When Musk first expressed interest in buying Twitter, there were many theories on what motivated him. In light of the fact that he already owned two other influential companies focused on engineering solutions, it was unclear if he was looking to sincerely improve a site he viewed as a video game, or seeking to accumulate social power and boost his businesses' bottom line, or if he was simply an excessively bored, excessively rich man having a laugh. These explanations may still illuminate part of why he acted the way he did. But it's now impossible to ignore the emerging reality that Musk values owning Twitter as a powerful weapon for right-wing activism.

On Friday Musk sent out a 24-hour "poll" to his followers on whether they wanted Trump's account to be reinstated. After a narrow majority of users who responded to the poll in his tweet responded affirmatively, he reactivated Trump's account, and tweeted, “The people have spoken. Trump will be reinstated. Vox populi, Vox dei," using the Latin for “The voice of the people is the voice of God.”

It's important to not only observe the outcome of Trump's reactivation, but also how Musk framed it. Remember, in the wake of Jan. 6, Twitter had decided to permanently ban Trump because it believed “the risk of further incitement of violence,” in violation of its policies, was too high. Musk didn't address this criterion of incitement to violence in his public comments about reinstating Trump. Nor was the reinstatement a stand against all permanent bans in the name of free speech — just a couple weeks prior, Musk promised to permanently ban impersonators on Twitter without warning. (Notably, the impersonator ban popped up only after people began impersonating Musk en masse.)

What Musk did was sweep the question of violence under the rug by framing this as a matter of democracy through a "poll." Of course, no scientific survey or referendum can be administered through a spontaneous tweet to one's own followers. Only a small fraction of Twitter's user base voted, and most very well may not have known about its existence. Musk also knew that because of his rapidly growing right-wing fan base — and the slow trickle of liberal-leaning users off of Twitter altogether — it was probable that his poll would get traction on the right and skew toward a “yes” response. So when he said "the people have spoken," what he really meant was "my legions of right-wing fans have swarmed this online poll that I lobbed to them to deliver me a false mandate."

In his presentation of his faux referendum as a win for "the people," Musk appears to be trying on right-wing populism for size. And it's only the latest sign that he views Twitter as a platform for advancing his political agenda as he develops increasingly pronounced far-right views.

Musk's brief tenure at Twitter so far has been marked by extreme chaos: mass firings, ad hoc policies that are often suspended or inconsistently applied, and contradictory messaging about what Twitter does and doesn't stand for. But his behavior looks more intelligible if it is understood as crafting a political project.

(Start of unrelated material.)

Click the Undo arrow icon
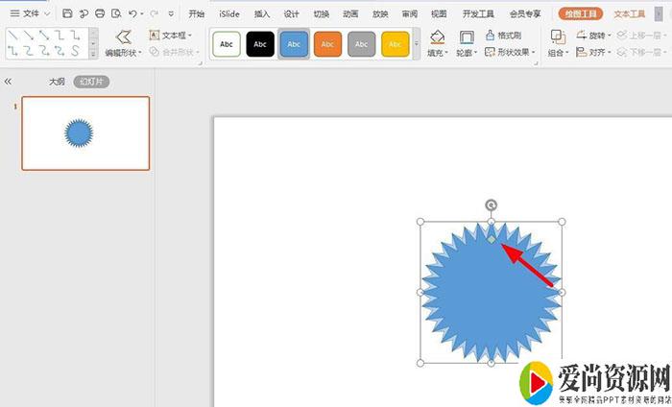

Consider Musk's botched rollout of Twitter Blue, which he initially pitched as a way for Twitter to build revenue by charging users $8 a month to unlock, among other things, a blue verification badge typically reserved for public figures like government officials, journalists and celebrities. Musk's schemes instantly ran into extremely predictable problems, with impersonations and disinformation agents running wild, in one major case causing an impersonated company to lose huge amounts of money. Twitter Blue was a mess and the new subscription plan was quickly suspended. Notably, Musk's idea for Twitter Blue — which he says he will revive in the future in revised form — is highly questionable as a plan for helping Twitter build sustainable revenue.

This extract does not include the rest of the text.